As a historian who studies entrepreneurship, I try to keep up-to-date on what other social scientists are saying about it. Kate Maxwell of the Kaufmann Foundation’s entrepreneurship programme  recently blogged about the gap between the academics who study entrepreneurship and actual flesh-and-blood entrepreneurs.


In my reading of the entrepreneurship literature I have been struck by the large gap between entrepreneurs and people who study entrepreneurship. The group of people who self select into entrepreneurship is almost entirely disjoint from the group of people who self select to study it. Such a gap exists in other fields to greater and lesser degrees.
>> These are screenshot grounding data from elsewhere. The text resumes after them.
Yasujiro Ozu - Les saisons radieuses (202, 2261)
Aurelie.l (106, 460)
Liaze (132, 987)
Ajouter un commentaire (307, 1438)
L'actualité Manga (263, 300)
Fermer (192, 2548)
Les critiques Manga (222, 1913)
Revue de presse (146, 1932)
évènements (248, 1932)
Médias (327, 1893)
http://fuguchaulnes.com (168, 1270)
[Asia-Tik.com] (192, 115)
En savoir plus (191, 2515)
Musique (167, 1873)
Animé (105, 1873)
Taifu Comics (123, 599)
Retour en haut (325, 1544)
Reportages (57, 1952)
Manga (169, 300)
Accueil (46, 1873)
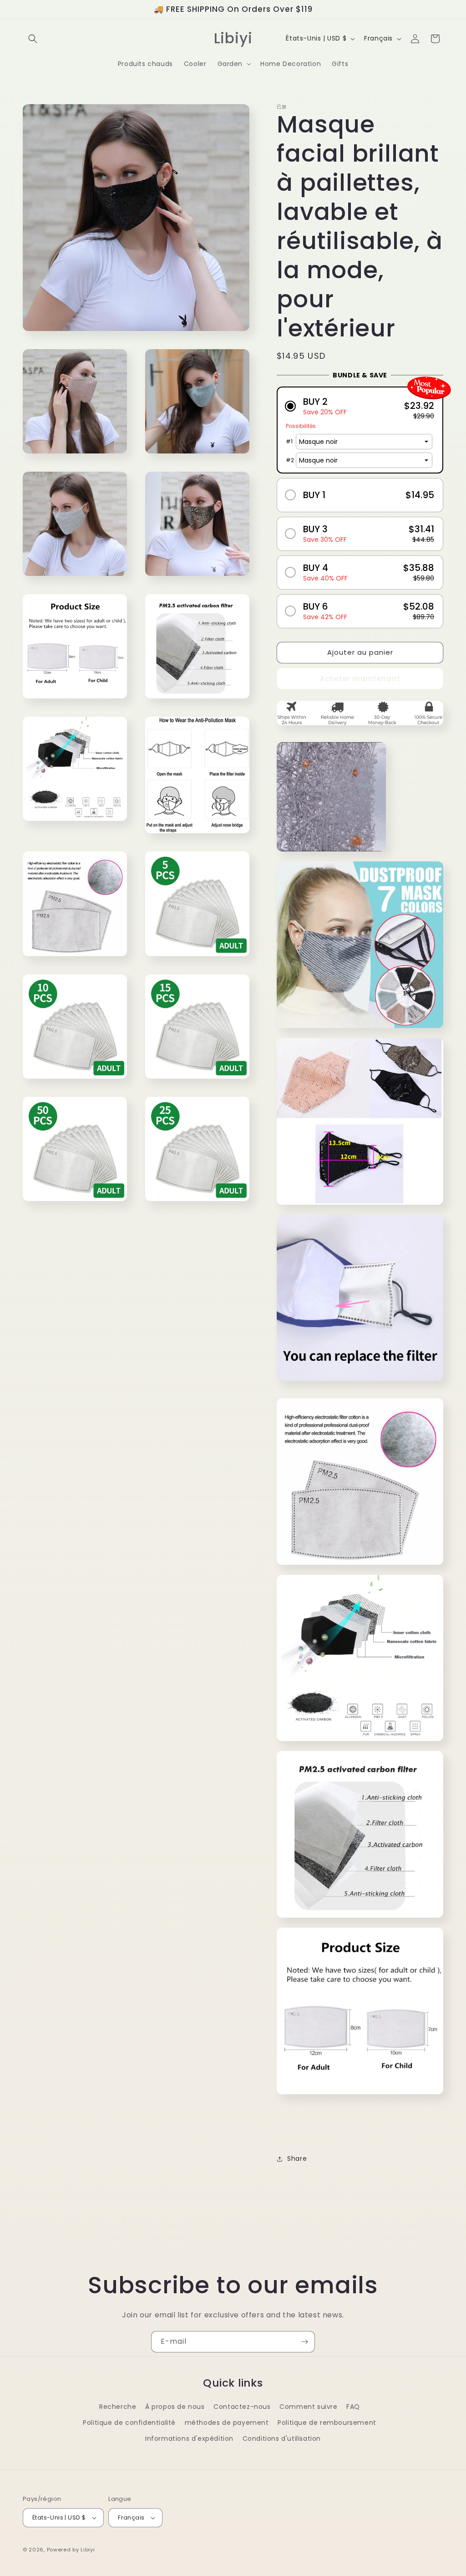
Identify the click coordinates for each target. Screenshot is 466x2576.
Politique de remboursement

Sociologists, for instance, study phenomenon in which they are clearly participants whereas political scientists are rarely career politicians but are often actors in political systems.
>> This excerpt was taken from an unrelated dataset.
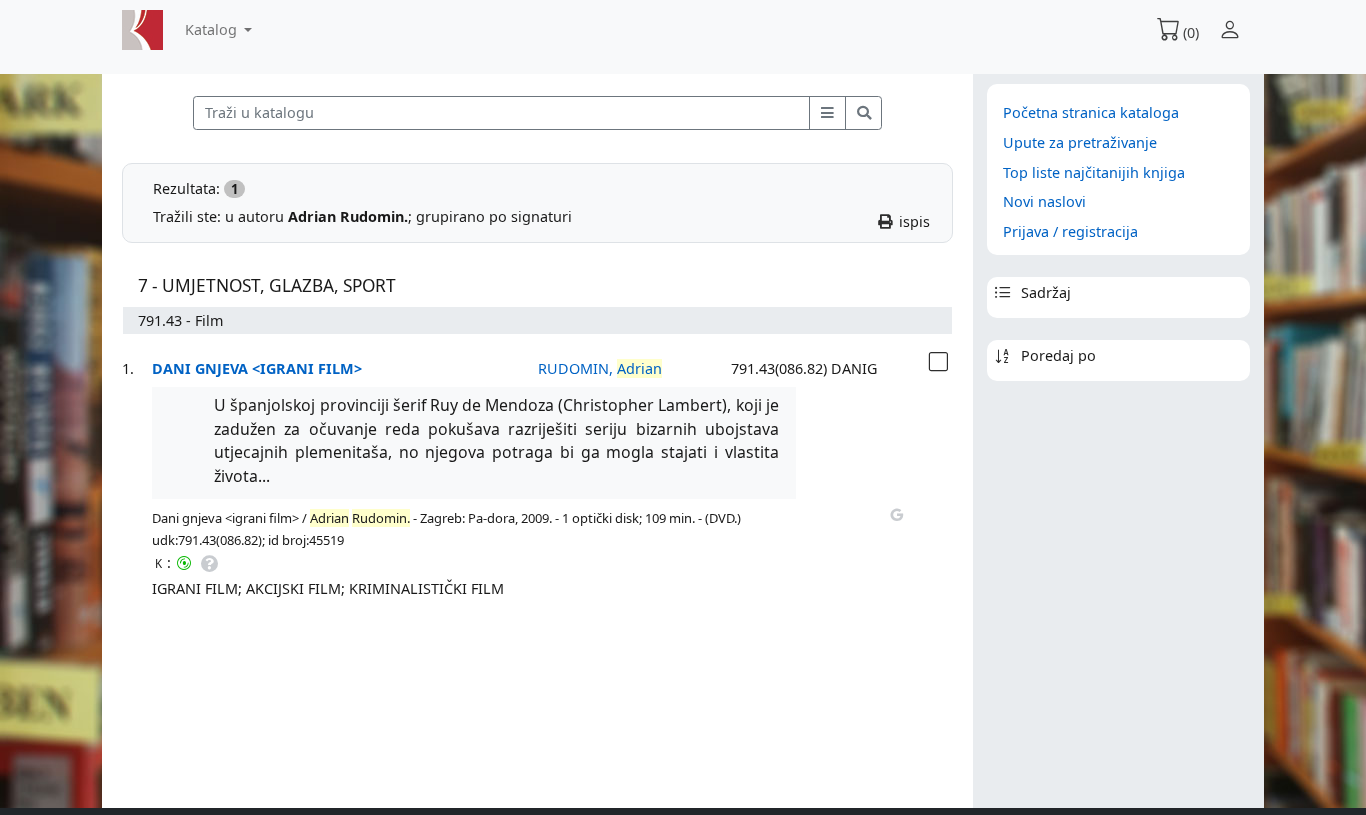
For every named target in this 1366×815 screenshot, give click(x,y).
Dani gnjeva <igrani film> (257, 368)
But in the case of entrepreneurship the gap is cause for concern. My sense is that all too often those studying entrepreneurship don’t understand, even through exposure, the messy process of creating a business, nor, due to selection effects, are they naturally inclined to think like an entrepreneur might.


What Kate Maxwell said here sounds reasonable.  Yes, academics who study entrepreneurs should probably speak to entrepreneurs. However, I think that it is also important for scholars of any social phenomenon to maintain their critical distance. The last thing we want is for scholars of entrepreneurship to fall into the trap of hero worship.